Dataset entries
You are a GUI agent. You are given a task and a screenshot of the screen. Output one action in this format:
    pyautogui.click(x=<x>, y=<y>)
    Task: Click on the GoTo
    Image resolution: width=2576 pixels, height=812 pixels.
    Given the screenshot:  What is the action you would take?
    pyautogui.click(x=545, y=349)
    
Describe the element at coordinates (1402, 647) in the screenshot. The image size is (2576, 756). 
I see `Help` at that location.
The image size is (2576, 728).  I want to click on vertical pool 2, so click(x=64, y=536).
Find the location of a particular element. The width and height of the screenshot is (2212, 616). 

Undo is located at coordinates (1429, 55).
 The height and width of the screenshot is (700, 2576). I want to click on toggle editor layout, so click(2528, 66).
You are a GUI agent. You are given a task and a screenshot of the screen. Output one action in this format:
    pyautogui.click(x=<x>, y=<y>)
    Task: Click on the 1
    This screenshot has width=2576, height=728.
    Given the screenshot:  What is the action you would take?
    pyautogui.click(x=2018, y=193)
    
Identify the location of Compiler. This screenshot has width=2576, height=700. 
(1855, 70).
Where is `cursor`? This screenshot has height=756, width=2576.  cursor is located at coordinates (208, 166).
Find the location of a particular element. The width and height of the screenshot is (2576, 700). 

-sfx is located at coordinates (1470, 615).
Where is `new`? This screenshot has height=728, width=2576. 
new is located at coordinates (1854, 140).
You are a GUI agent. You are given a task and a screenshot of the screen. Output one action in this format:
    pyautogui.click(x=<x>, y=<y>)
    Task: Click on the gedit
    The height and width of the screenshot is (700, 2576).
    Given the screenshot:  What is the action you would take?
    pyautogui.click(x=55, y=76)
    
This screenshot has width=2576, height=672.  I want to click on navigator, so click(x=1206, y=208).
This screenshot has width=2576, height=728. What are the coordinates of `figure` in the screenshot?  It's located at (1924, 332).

The task
Please rewrite the records above, replacing each instance of "GUI agent" with "desktop assistant" and leaving everything else unchanged.

Exercise answer
You are a desktop assistant. You are given a task and a screenshot of the screen. Output one action in this format:
    pyautogui.click(x=<x>, y=<y>)
    Task: Click on the GoTo
    Image resolution: width=2576 pixels, height=812 pixels.
    Given the screenshot:  What is the action you would take?
    pyautogui.click(x=545, y=349)
    
Describe the element at coordinates (1402, 647) in the screenshot. The image size is (2576, 756). 
I see `Help` at that location.
The image size is (2576, 728).  I want to click on vertical pool 2, so click(x=64, y=536).
Find the location of a particular element. The width and height of the screenshot is (2212, 616). 

Undo is located at coordinates (1429, 55).
 The height and width of the screenshot is (700, 2576). I want to click on toggle editor layout, so click(2528, 66).
You are a desktop assistant. You are given a task and a screenshot of the screen. Output one action in this format:
    pyautogui.click(x=<x>, y=<y>)
    Task: Click on the 1
    This screenshot has width=2576, height=728.
    Given the screenshot:  What is the action you would take?
    pyautogui.click(x=2018, y=193)
    
Identify the location of Compiler. This screenshot has width=2576, height=700. 
(1855, 70).
Where is `cursor`? This screenshot has height=756, width=2576.  cursor is located at coordinates (208, 166).
Find the location of a particular element. The width and height of the screenshot is (2576, 700). 

-sfx is located at coordinates (1470, 615).
Where is `new`? This screenshot has height=728, width=2576. 
new is located at coordinates (1854, 140).
You are a desktop assistant. You are given a task and a screenshot of the screen. Output one action in this format:
    pyautogui.click(x=<x>, y=<y>)
    Task: Click on the gedit
    The height and width of the screenshot is (700, 2576).
    Given the screenshot:  What is the action you would take?
    pyautogui.click(x=55, y=76)
    
This screenshot has width=2576, height=672.  I want to click on navigator, so click(x=1206, y=208).
This screenshot has width=2576, height=728. What are the coordinates of `figure` in the screenshot?  It's located at (1924, 332).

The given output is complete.